第6話 積分と深まる絆
夏休みが近づき、学校は静かになっていく。しかし、光司と莉緒の間にはいつものように活気が溢れていた。彼らの心は一つの方向に向かって大きくなっていた。
「今日は積分の問題を解こう。積分とは、微小な部分をすべて合わせて全体を表すこと。」光司が教科書を開き、莉緒に向けて話し始める。
「そうね、積分は部分から全体を理解するための手法ね。」莉緒が言うと、光司はにっこりと笑う。
「それは僕たちの関係にも当てはまるんだ。君と過ごす微小な時間を積み重ねて、僕たちは深い絆を築いている。」
その言葉に莉緒は少し驚き、顔を赤らめる。しかし、その表情は同時に喜びに満ちていた。

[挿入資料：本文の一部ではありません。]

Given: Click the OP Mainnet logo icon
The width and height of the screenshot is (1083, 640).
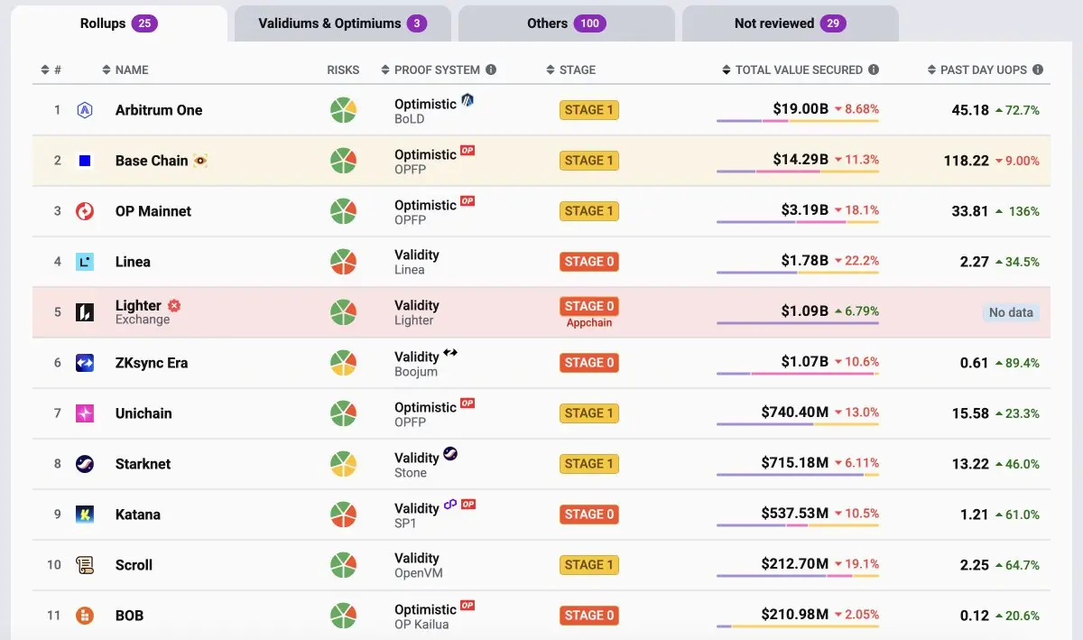Looking at the screenshot, I should tap(85, 211).
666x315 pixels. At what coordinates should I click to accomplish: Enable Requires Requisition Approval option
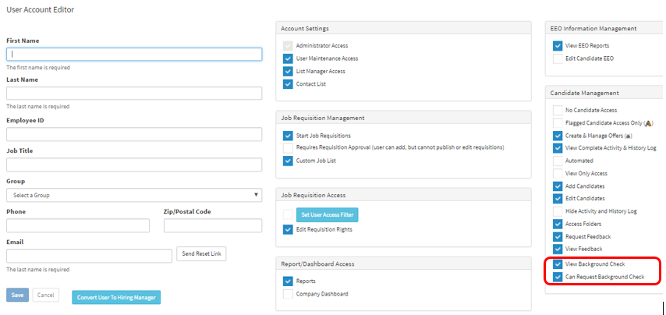[x=289, y=147]
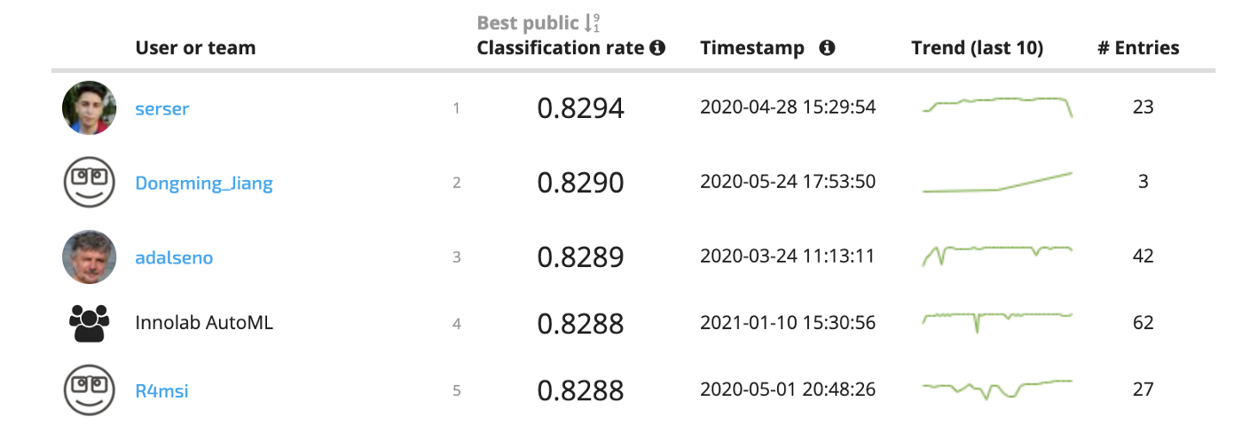The width and height of the screenshot is (1242, 433).
Task: Click Innolab AutoML's trend sparkline chart
Action: (x=997, y=319)
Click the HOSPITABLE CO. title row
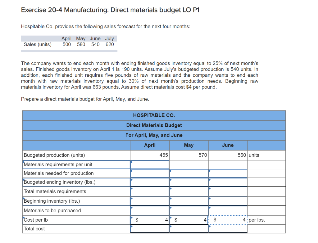The image size is (318, 243). click(154, 115)
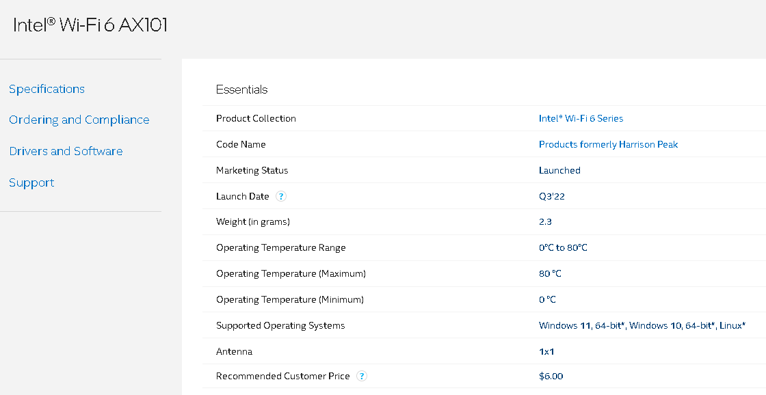This screenshot has height=395, width=766.
Task: Click the $6.00 price value
Action: point(551,376)
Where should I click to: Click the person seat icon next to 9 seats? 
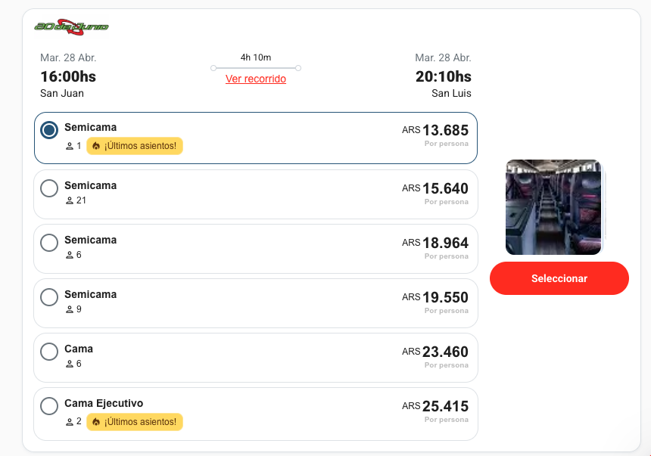[70, 310]
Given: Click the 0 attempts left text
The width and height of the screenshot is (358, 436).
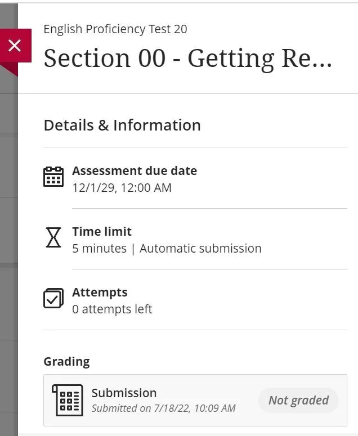Looking at the screenshot, I should pos(112,309).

「私も同じように思っていたわ、光司。私たちの時間は、小さな部分が積み重なって大きなものになっている。」
その日の放課後、図書館が閉まる時間が近づくと、光司は莉緒に向けて深刻な表情を浮かべる。
「春野さん、僕たちはこれからも一緒に勉強し続けるよね?」光司の言葉に、莉緒は驚く。
「もちろんよ、光司。何故そんなことを聞くの?」莉緒が尋ねると、光司は緊張した表情を見せる。
「だって、僕たちはこれからも積分のように、小さな時間を積み重ねていく。その結果が、僕たちの絆になる。だから、これからもずっと…」
その瞬間、光司の言葉は途切れ、彼は深呼吸をする。そして、再び莉緒に向かって言葉を紡ぐ。
「これからもずっと、春野さんと一緒にいたい。それが僕の、最も大切な積分だ。」
「積分は、微小な部分を合わせて全体を表す。そして、僕たちは小さな時間を積み重ねて、一つの大きな絆を築いてきた。これからもその積分は続いていく。だから、これからもずっと、春野さんと一緒に新たな数学の世界を探求していきたい。」